Brief
Only lines with the string "computer" are wanted. Pull them out of the data.

Given entries
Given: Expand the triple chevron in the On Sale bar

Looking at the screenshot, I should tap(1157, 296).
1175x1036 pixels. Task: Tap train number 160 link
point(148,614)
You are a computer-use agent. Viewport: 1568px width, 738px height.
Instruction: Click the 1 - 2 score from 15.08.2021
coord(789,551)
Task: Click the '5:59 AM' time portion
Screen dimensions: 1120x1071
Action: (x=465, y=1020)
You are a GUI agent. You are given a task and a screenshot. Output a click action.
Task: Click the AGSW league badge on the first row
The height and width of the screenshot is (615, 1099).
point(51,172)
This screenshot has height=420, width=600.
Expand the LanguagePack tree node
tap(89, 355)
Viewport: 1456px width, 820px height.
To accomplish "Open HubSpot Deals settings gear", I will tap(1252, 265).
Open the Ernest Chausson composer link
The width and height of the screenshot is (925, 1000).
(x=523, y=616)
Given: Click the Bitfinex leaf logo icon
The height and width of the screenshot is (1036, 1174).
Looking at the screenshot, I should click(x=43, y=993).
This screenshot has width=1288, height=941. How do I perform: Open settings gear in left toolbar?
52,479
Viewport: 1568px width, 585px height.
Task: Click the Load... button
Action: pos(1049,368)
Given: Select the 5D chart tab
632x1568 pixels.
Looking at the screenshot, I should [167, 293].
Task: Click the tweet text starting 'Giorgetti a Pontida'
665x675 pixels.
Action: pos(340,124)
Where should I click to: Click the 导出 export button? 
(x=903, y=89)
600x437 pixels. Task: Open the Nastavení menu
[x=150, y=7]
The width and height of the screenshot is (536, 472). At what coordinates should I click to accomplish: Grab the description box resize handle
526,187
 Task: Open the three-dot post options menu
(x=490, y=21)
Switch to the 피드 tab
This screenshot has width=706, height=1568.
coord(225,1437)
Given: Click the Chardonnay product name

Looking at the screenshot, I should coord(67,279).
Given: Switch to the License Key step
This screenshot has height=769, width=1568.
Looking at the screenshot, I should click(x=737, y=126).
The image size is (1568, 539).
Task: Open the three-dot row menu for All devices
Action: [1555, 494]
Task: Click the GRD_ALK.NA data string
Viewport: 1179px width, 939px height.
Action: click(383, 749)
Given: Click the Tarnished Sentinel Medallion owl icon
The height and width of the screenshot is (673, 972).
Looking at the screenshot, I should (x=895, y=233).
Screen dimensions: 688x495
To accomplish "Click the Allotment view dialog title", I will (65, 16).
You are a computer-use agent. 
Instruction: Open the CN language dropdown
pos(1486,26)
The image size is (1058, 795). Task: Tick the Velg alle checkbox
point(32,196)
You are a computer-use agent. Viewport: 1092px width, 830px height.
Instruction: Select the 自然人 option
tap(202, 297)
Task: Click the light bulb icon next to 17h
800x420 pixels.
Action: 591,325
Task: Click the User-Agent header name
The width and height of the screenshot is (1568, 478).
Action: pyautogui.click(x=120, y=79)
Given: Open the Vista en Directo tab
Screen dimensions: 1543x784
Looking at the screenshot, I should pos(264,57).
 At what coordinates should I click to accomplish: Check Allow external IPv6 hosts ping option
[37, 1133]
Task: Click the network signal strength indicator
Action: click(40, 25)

Result for this task
You are a computer-use agent. Viewport: 1568px width, 738px height.
You are a computer-use agent. 
You are a computer-use agent. Viewport: 1092px width, 830px height.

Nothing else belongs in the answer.